=== To do ===
Repeat the lines below exactly as written, please, from the line with "GTA 5 स्क्रिप्ट Mods (432, 2458)" to the line with "Most Liked Files (665, 2400)", both lines included, and no others.

=== Extracted material ===
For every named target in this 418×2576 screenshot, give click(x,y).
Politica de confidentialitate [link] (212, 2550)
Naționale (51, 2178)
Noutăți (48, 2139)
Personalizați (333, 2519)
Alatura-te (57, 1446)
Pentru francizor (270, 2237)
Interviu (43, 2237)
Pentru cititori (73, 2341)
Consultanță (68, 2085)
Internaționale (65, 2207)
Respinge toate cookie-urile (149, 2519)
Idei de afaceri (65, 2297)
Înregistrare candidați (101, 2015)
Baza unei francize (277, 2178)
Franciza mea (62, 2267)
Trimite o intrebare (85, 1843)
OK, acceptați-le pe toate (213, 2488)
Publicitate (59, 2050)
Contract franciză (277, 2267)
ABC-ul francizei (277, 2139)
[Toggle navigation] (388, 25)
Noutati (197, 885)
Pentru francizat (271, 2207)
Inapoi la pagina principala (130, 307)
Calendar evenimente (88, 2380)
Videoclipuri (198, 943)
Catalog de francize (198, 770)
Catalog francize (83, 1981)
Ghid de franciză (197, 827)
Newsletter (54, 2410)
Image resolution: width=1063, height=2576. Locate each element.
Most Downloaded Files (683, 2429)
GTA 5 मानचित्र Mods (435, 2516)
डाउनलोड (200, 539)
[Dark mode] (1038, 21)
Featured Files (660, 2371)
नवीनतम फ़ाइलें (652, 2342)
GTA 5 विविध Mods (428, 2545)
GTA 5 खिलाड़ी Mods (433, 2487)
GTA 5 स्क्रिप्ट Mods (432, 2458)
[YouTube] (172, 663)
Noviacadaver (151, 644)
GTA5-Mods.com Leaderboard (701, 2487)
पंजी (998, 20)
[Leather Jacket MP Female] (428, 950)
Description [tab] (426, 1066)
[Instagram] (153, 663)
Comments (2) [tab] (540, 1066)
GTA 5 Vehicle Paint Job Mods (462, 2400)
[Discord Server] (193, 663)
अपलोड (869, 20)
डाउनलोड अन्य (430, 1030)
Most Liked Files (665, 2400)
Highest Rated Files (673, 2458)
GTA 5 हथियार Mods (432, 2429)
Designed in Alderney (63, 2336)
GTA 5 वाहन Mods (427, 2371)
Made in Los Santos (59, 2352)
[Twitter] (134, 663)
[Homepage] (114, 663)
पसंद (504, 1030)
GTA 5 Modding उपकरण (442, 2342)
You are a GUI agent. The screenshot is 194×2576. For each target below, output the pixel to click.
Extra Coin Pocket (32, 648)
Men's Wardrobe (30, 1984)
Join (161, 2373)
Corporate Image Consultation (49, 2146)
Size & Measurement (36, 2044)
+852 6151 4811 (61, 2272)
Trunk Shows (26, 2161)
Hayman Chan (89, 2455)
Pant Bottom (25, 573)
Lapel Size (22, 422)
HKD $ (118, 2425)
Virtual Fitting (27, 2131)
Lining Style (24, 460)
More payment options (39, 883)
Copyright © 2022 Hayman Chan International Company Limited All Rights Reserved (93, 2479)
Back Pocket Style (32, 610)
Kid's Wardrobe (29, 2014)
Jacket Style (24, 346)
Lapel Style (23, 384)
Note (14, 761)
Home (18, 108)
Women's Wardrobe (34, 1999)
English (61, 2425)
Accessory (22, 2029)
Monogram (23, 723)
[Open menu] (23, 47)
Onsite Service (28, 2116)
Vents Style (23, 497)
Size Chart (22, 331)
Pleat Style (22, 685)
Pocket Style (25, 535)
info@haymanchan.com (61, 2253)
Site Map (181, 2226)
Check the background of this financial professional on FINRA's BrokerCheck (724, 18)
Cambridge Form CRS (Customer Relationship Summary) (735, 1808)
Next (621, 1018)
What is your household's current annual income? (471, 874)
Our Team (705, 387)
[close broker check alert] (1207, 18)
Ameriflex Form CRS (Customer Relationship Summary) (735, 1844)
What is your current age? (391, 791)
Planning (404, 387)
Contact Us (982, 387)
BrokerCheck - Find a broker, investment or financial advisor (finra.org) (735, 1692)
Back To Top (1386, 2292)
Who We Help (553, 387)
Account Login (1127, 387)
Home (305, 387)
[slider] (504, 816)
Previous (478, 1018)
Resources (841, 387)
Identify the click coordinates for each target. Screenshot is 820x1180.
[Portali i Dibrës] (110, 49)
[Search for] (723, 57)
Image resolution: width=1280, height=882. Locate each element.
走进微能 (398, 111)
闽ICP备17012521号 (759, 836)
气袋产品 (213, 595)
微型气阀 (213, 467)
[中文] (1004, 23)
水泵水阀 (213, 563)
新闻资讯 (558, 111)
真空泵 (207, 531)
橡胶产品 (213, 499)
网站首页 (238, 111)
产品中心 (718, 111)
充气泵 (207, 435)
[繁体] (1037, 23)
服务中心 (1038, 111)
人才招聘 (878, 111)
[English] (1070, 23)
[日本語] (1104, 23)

=== Answer to this problem ===
GTA 5 स्क्रिप्ट Mods (432, 2458)
[YouTube] (172, 663)
Noviacadaver (151, 644)
GTA5-Mods.com Leaderboard (701, 2487)
पंजी (998, 20)
[Leather Jacket MP Female] (428, 950)
Description [tab] (426, 1066)
[Instagram] (153, 663)
Comments (2) [tab] (540, 1066)
GTA 5 Vehicle Paint Job Mods (462, 2400)
[Discord Server] (193, 663)
अपलोड (869, 20)
डाउनलोड अन्य (430, 1030)
Most Liked Files (665, 2400)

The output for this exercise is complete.